At Hot Chips 35 (2023) SK hynix is applying its expertise in memory to the big computing problem of today, AI. At the show, it is showing its work on Memory Centric Computing with Domain Specific Memory. The company is looking at ways to alleviate one of the biggest challenges with AI compute today, memory capacity and bandwidth in relation to the compute resources available. Let us get to the talk.
Please note, we are doing this live at the conference. Please excuse the typos. It is a crazy rush of a conference for coverage with back-to-back presentations all day.
SK hynix AI Memory at Hot Chips 2023
Here is SK hynix’s problem definition. Generative AI inference costs are enormous. It is not just the AI compute. It is also the power, interconnects, and memory that also drives a lot of the costs.
With large transformer models, memory is a major challenge. These models need a ton of data, and therefore are often memory capacity and bandwidth bound.
SK hynix is setting up that the industry needs more than just memory, it needs different types of memory including domain-specific memory with compute built-in. Both Samsung and SK hynix have been working towards becoming in memory compute providers because that is how they move up the value chain.
On that note, we are going to hear about Accelerator-in-Memory or SK hynix AiM.

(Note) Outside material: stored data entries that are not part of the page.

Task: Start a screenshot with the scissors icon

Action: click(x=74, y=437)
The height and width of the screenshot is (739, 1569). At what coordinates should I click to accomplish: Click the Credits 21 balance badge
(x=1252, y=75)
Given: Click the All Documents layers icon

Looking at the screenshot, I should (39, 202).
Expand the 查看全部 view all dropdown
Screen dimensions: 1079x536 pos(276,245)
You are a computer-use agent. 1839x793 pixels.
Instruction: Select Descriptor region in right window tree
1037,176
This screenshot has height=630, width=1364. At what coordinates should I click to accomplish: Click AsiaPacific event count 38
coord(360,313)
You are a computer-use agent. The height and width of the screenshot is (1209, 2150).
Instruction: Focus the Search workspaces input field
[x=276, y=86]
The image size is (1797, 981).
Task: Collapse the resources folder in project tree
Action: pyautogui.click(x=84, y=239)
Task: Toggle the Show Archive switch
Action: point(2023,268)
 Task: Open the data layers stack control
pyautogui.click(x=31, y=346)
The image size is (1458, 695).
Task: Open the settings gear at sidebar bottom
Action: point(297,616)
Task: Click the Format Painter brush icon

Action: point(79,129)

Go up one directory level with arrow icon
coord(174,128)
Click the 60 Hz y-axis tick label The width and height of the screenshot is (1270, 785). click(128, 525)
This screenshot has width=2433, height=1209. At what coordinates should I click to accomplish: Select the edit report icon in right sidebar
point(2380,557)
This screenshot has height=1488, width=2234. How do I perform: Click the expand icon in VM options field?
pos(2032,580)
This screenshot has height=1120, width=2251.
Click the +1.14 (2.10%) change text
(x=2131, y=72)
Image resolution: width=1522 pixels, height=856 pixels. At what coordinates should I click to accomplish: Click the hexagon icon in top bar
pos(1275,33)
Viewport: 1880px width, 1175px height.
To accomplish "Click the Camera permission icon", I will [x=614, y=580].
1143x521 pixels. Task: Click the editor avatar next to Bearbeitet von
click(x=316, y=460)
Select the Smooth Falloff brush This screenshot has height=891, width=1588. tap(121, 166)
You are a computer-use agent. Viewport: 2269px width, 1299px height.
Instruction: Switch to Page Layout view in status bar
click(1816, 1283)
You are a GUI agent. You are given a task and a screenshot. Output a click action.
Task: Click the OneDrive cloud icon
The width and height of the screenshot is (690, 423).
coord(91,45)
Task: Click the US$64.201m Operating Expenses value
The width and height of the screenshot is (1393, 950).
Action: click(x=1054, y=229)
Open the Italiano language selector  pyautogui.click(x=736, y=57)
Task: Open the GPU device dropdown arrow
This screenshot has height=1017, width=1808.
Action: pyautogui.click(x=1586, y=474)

Here is a look at the GDDR6 memory where there are banks of memory each with its own 1GHz processing unit capable of 512GB/s of internal bandwidth.
SK hynix discussed how it plans to do GEMV in memory for AI compute. Weight matrix data is sourced from banks while vector data comes from the global buffer.
There are specific AiM memory commands for the in-memory compute.
SK hynix is showing how memory scales and the need for AiM in-memory compute resources are required for large language models.
Here is how these scale out for large language models (LLMs):
One of the big challenges is that using this type of AiM is that it requires mapping from the software side, hardware architected for AiM, and then an interface. This is one of the other big barriers for adoption.
Here is how SK hynix is looking at doing the mapping from problems to AiM.
The system architecture needs to handle scale-up and scale-out.
Key components of the AIM architecture are the AiM controller, Scalable Multicasting Interconnect, Router, Compute Unit (ALU), and an Instruction Sequencer.
Matrix vector accumulate functions are key to AI workloads. SK hynix AiM uses a CISC-like instruction set to manage this.
The next step of this is optimization. With a new architecture, often there are nuances that can be exploited to get better performance.
SK hynix did not just talk about AiM in the abstract. Instead, it showed a proof of concept GDDR6 AiM solution using two FPGAs.
It also showed its software stack for AiM.
It does not sound like SK hynix is looking to sell these cards, instead, these seem like they are being used to prove out the concept.
SK hynix is still in the evaluation stage doing different types of analysis on the solution versus more traditional solutions.
So this is being looked at for the future.
Both SK hynix and Samsung have been talking about in-memory compute for years. It will be interesting to see if a big customer adopts this in the future. For now, it seems like the next generations of AI compute will be more traditional in nature, but perhaps this is one of the areas that will take off in a few years.